Take one tablet daily and call your doctor if your condition doesn’t improve.

That’s the advice we’re accustomed to receiving when taking medication. But it would seem that both consumers and businesses are in a quest for help with what ails them these days, judging by the uptake of the tablet – also known as the Apple iPad, BlackBerry Playbook, HP Slate and Google Android Tablet.

What’s with the sudden revolution and the apparent need for a hybrid between your smartphone and your laptop? Lots, it would seem.

This isn’t a tech column, so I’m not going to go into comparing features and benefits, but let’s assume that this is not a fad. It’s a trend.

Consider:

  • Apple’s iPad sales hit two million in 59 days after its April release in Canada. Sales are expected to hit 9.7 million worldwide for 2010;
  • HP and Google jump on board the tablet bandwagon in summer 2010. Todd Bradley, HP’s executive VP, personal systems group, estimates tablets will become a $40 billion market over the next few years; and
  • RIM, the maker of BlackBerry, announces the Playbook in fall 2010, with a market launch in early 2011

Clearly tablets are the new frontier. All the major players are lining up to battle for market share.

This could be a game-changing trend. And trends are critically different from fads when it comes to evaluating the impact on your marketing strategy. So what does this all mean to you?

I’d suggest you step back from the day-to-day busy work and consider the possible impacts on your business. Take the 10,000-metre view if you will. Think big picture and think what this looks like five years from now.

Brainstorm some possible effects on your business. Look at the threats as well as the opportunities. Now consider what you should be doing today to mitigate those threats or take advantage of those opportunities.

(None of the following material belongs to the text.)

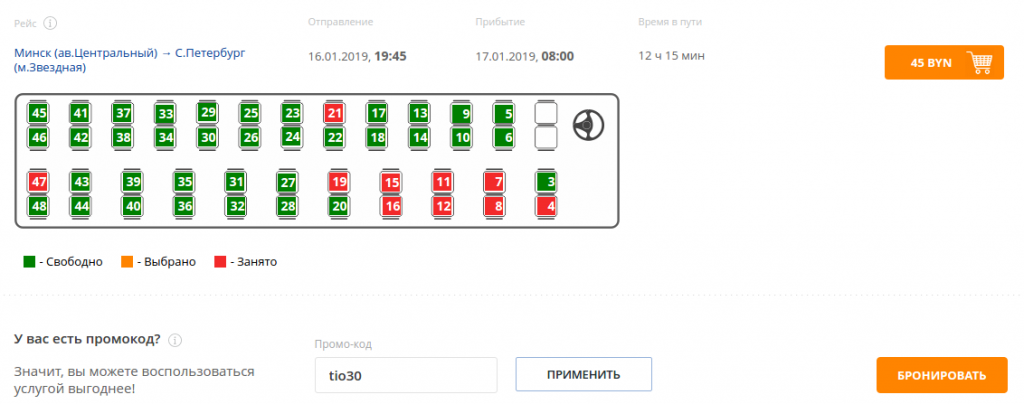Click the steering wheel driver icon

tap(588, 125)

Let’s look at an example to get you considering the process.

Suppose you’re a book retailer or are in the publishing industry. You’ve barely recovered from the consolidation of the industry with big-box retail, the increasing competitiveness from online retailers and now e-books are on the horizon.

In July, Amazon sold 180 e-books for every 100 hardcover books. It, of course, pushes its own reader, the Kindle, but sells books that can be read on any tablet device.

Chapters/Indigo has a robust offering of online e-books and has a competitively priced reader, the Kobo.

There’s also the Sony Reader and the Barnes and Noble Nook. Supported by a wide variety of readers and tablets, electronic books are going mainstream.

This trend will be further fuelled by the explosive growth and run for market share in the tablet market led by Apple’s iPad. Expect the e-book to be under the Christmas tree this year.

At first blush, it’s not hard to see the threat if you’re in the business of selling tangible books. How do you position and price your offerings?

Will this change your target market and segmentation? Are there new niche opportunities? How might the inevitable consolidation of the publishing industry and entrance of new “entertainment company” publishers affect your future?

The e-book is bound to attract a more tech-savvy publishing model that supports video and interactive content in addition to the written word. Where might the opportunities lie in that?

Prior to the launch of the iPad, Steve Jobs is rumoured to have said, “This is the most important thing I’ve ever done.”

Upon the iPad’s launch, Disney CEO Bob Iger called it “a game changer.” Hyperbole or fact? Only time will tell.

But if history repeats itself, the iPad could do to the book industry what the iPod did to the music industry.

The product, distribution system, pricing and promotion all changed. Industry titans were toppled or became shadows of their former selves and new players emerged.

The lesson here?

No industry will be left untouched by the impact of the tablet. Time to get out your crystal ball so you can mitigate those threats and be the first to jump at the new opportunities.